Author Response File: Author Response.docx

Reviewer 3 Report

  • The introduction is missing neurophysiological techniques that can be used to evaluate the integrity of CST (such as nTMS), recording motor evoked potentials, or using imaging techniques. Please update accordingly with references.

-please use consistently through the manuscript the acronym CST, for example row 58, 62.

  • Please use the acronyms consistently, look for Table 1 the functional scoring tests are not provided in the acronym, but previously in the text, these acronyms were provided (rows 71-74). For example row 266 full term for Fugel Meyer Assessment was given, but acronym was introduced previously rows 71-74.
  • Row 79, if the paper is on the single patient then this sentence needs to be adjusted “Written informed consent was obtained from all patients. The same is with the sentence “The subjects did not study any adverse effects during or after the experiment using tDCS.”
  • It would be appreciated if authors could use TMS (nTMS) to evaluate integrity of CST on both sides
  • Fig 4 please indicate colors red and blue to know for anode vs cathode electrode as legend
  • It is suggested to shortly present the use and interpretation of the FMS, TIS, and FIM. Is one person/expert scored the patient or do you have two examiners? Was the examiner blinded?
  • The score for Brunnstrom Recovery Stage of the lower extremity is presented in the Discussion section, but not in the methodology and results section
  • VS coherence longitudinally increased, please present more understandably to the readers the term “longitudinally” what does it mean? 1day? Paragraph 3.3 and in the discussion section.
  • Please write more clearly or rewrite the sentence (row 278-280)

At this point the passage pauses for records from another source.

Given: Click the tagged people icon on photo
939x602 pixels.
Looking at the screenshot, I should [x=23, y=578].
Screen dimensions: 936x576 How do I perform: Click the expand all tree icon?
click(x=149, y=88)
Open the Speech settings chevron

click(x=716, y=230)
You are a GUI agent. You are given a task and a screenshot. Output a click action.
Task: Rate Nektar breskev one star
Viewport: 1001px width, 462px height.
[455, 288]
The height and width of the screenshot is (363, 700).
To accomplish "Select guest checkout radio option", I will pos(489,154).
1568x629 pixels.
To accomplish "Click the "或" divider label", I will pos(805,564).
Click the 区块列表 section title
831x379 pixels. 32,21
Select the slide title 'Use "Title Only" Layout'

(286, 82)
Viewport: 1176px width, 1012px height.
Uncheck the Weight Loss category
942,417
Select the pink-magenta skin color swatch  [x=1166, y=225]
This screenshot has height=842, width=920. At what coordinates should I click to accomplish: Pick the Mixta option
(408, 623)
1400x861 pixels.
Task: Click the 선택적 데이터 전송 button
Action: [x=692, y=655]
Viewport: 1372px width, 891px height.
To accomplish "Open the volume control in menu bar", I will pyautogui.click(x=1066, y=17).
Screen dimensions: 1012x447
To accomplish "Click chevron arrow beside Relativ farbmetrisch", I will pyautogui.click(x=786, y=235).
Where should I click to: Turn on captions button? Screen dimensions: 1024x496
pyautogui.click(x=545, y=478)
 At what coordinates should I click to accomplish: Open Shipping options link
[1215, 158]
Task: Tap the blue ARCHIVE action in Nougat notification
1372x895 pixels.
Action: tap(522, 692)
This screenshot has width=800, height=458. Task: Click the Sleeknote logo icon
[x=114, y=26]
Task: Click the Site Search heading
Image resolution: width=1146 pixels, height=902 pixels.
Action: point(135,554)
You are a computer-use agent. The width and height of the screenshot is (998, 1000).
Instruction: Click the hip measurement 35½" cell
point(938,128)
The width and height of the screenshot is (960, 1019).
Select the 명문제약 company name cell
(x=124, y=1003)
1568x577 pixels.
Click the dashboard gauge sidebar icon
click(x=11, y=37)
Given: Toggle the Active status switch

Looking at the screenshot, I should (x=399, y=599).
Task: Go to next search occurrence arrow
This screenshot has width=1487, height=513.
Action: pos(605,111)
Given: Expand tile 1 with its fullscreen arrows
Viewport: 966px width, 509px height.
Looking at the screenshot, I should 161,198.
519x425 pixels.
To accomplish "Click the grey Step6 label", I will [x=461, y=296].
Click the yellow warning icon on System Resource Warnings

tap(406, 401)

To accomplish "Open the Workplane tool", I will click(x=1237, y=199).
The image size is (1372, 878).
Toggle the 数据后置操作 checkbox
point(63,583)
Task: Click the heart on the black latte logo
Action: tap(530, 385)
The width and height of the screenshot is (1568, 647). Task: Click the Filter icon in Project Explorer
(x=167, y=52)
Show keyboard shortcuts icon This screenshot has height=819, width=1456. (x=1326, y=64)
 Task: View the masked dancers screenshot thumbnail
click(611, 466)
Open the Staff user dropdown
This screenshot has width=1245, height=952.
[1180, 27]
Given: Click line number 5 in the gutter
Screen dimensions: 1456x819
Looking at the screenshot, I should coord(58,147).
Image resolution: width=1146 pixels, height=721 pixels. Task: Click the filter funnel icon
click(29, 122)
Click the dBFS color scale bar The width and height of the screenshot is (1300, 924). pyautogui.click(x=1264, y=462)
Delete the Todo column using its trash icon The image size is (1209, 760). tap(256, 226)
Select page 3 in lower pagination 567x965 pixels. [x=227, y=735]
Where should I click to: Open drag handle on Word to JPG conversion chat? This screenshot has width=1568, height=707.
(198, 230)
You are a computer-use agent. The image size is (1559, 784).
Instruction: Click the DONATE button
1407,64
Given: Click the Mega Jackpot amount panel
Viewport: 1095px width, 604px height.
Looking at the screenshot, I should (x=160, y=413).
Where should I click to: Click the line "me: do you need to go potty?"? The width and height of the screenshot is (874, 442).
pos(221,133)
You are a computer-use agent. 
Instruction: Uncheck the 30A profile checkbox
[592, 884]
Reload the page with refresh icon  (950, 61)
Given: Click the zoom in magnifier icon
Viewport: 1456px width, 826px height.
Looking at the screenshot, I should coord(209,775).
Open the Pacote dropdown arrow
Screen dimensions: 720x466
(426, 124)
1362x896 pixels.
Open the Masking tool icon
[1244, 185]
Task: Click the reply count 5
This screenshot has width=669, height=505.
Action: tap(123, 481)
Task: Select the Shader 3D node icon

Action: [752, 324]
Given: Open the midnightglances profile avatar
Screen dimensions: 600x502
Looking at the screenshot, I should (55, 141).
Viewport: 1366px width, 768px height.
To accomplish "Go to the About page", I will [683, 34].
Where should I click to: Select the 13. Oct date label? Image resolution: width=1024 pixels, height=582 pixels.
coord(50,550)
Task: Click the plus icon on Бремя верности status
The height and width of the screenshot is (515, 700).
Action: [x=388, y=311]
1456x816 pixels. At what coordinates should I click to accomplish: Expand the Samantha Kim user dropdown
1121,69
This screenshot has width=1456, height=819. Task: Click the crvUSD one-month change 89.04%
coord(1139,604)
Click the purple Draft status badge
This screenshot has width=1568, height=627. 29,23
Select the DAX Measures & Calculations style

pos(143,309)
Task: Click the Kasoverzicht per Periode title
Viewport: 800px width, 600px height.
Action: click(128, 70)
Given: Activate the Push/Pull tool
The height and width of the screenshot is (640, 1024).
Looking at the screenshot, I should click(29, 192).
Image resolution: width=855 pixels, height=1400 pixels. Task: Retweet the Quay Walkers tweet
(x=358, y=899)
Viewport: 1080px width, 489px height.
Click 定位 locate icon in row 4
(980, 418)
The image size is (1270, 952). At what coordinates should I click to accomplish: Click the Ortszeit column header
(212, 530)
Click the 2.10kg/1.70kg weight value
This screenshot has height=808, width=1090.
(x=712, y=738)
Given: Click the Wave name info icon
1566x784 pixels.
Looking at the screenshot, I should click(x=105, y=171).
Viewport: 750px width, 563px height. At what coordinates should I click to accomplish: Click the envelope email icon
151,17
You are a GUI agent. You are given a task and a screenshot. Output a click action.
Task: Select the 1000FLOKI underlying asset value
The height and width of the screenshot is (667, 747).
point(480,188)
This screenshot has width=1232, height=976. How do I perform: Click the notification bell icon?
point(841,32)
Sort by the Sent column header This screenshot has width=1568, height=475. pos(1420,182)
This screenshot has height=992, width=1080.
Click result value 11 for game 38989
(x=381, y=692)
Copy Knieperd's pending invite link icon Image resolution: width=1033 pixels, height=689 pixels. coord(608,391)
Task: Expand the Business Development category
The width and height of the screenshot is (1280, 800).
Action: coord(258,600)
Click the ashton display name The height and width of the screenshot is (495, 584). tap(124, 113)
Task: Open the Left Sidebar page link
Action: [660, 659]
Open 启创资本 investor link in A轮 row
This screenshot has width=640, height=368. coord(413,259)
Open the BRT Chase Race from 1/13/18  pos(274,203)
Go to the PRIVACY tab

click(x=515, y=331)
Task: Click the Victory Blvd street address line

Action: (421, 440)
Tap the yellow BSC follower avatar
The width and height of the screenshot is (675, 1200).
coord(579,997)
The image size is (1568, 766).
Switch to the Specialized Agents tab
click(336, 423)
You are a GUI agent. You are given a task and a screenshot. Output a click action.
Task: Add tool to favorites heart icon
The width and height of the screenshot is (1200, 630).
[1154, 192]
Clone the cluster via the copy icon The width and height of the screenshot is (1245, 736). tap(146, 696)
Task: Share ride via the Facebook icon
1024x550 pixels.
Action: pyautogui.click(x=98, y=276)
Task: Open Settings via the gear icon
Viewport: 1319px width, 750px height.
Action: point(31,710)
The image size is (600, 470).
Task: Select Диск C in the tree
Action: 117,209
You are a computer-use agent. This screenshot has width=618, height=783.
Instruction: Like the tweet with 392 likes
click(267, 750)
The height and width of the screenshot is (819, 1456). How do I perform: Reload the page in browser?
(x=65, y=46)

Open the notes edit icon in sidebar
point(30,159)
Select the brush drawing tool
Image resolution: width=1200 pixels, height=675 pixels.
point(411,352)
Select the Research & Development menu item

“In patients with mild CST injury and motor paralysis, the excitability of the 278

SMA and premotor cortex in the injured hemisphere during paretic lower limb movements influence the recovery of paretic lower limb motor function [6,7,38], and it is not

important in the non-injured hemisphere”. “and it is not

important in the non-injured hemisphere” what this means, is not understandable.

 

-If SMA was supposed to be stimulated, why using the term “motor-related areas”? Why not simply use the term SMA in the whole manuscript, and also change the title, such as: “Effects of transcranial direct current stimulation of the unilateral and bilateral supplementary motor area on the lower limb motor function in a stroke patient with severe motor paralysis: a case study”

 

-row 281-283 the authors refer to studies measuring cortical excitability but should be more clear in disentangling their results from these studies since the submitted work did not apply cortical excitability measurement.

 

-The limitation of the study to be included is not conducting motor cortical excitability measurement, non-conducting assessment of the integrity of corticospinal tract with a functional test like motor evoked potentials with TMS.

Author Response

Thank you very much for your valuable comments. Please refer to the attached file for our response to what you have pointed out.

Author Response File: Author Response.docx

Round 2

Reviewer 2 Report

The authors have made the requested changes. Please include in material and method that the CARE guidelines (for CAse REports) have been followed.

Author Response

Thank you very much for reviewing our manuscript. We revised the manuscript based on your suggestions. Thanks to you, we believe that the methodology of this study is now clearer. Please refer to the file for the response letter.

Author Response File: Author Response.docx

Reviewer 3 Report

Thank you for the provided answers. Please check the grammatic again in the whole manuscript (i.e. row 357 "Gait" should be with a small letter).